Taking his time, forcing himself to be calm, Whit let his fingers explore the tools. A tape measure. A hammer, which would
be great to swing at Alex’s face. A Baggie, with what felt like an assortment of screws, nails, and lug nuts inside. A small
ball of twine. Pliers. His fingers found a bar in the space above the tools. A handle. The tool box had a lift-out tray, with
another compartment beneath.

He eased the top compartment out. His fingers fumbled inside the deeper well of the box. More Baggies with nails or hooks.
Screwdrivers with hard plastic handles, two or three. A ball peen hammer, the better to break Alex’s teeth with if he got
a chance. Masking tape, a roll thinned from use. Electrical wire. He pricked his finger on a long V of sharp metal, with wicked
little teeth on each side, a carved wooden handle. He gently explored the tool with
his fingertips. A wallboard saw, the kind used to slice through Sheetrock, to make cutouts for light switches and electrical
outlets. But with that nice pointed blade for plunge cuts into walls.

All it takes is one mistake,
Whit thought,
and, you murdering bastard, you just made it.

‘You’re gonna sit here real quiet,’ Gooch said. ‘You mess this up so that Whit or Lucy gets hurt, you’re the mess.’
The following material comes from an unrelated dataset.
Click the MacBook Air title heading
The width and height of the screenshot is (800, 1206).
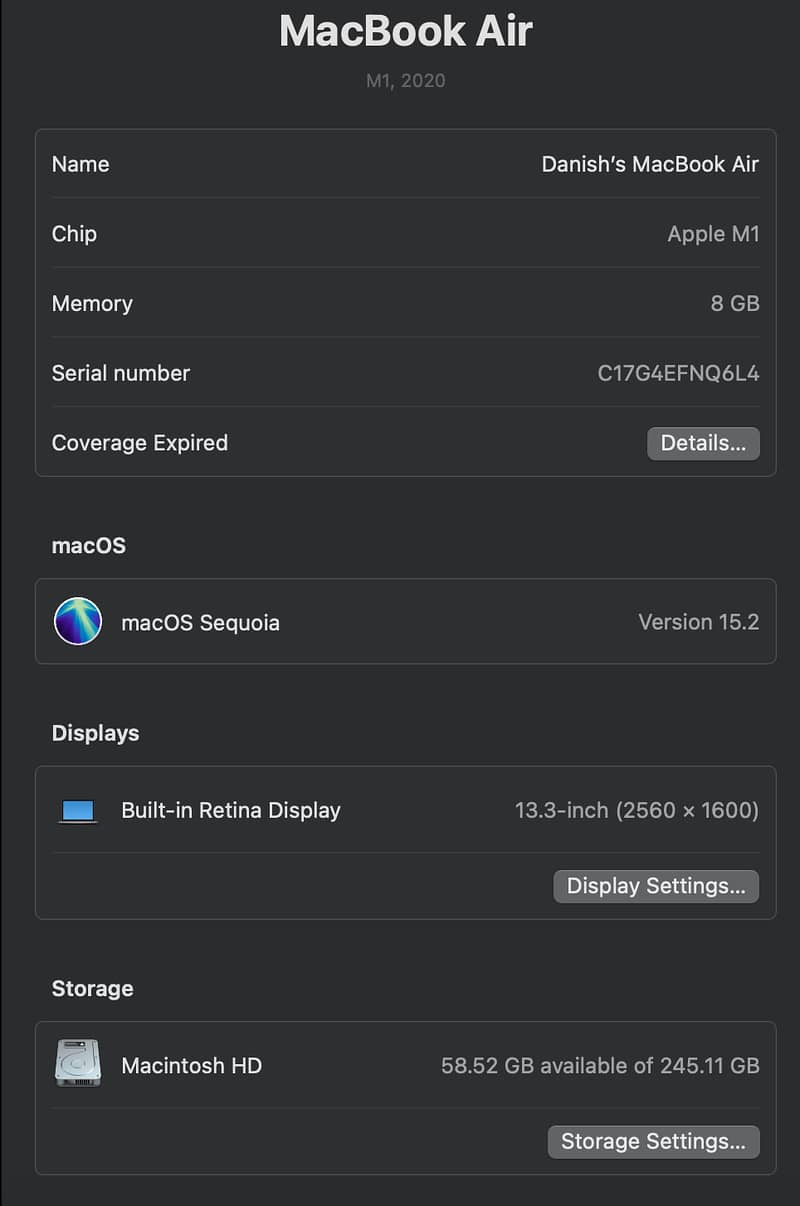[405, 31]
‘And I thought we’d gotten to be friends,’ Stoney said.

‘Yeah, I’m going to be godfather to your kids.’

‘So what, I sit here and you negotiate with Alex?’

‘No. You sit here and I get rid of him if I have to,’ Gooch said. ‘Then I give you to the judge and he figures out what to
do with you.’

Talking to him like he was a kid. ‘Be nice, Gooch. Or I’ll press charges and you’ll go to prison.’

‘Are you quite so eager to get more in the public eye that way, Stoney? Sit your ass down,’ Gooch said, and Stoney said nothing.
He eased down into the chair behind the desk and Gooch turned to douse out the lights.

Now,
Stoney thought. He grabbed the handle of the desk drawer, gave it a heavy yank.

The drawer slid out, fast, and Stoney swung it as he bolted around the desk, connecting with Gooch’s skull as he turned. Gooch
went down. Stoney brought the drawer down again.

Gooch’s eyes went white. ‘Fuuu—’

Stoney took the heavy end of the drawer and smacked it down hard on Gooch’s head again, twice. Gooch sprawled across the concrete
floor.

My God, that was fast,
Stoney thought. He picked up the gun, groped Gooch’s thick neck for a pulse. After a moment he found it. But Gooch seemed
to be out cold. Stoney considered whether or not to shoot him. Easier
than shooting Danny. At least he wasn’t looking at him with a wet face and a horrible, blubbering pleading look. He pressed
the gun against the back of Gooch’s head.

But then headlights gleamed against the shuttered warehouse windows, a car turning in, and Stoney Vaughn threw a tarp over
Gooch, took the gun, doused the last light, and stepped back into the shadows, into the maze of unopened crates and equipment
in the clutter.

Stoney knelt down by a section of crates in the back. He checked Gooch’s gun by flashlight, a full clip. He sat back, raised
the flashlight, its little circle of light spilling along the crates five feet in front of him.

He froze. ‘That bastard,’ he whispered.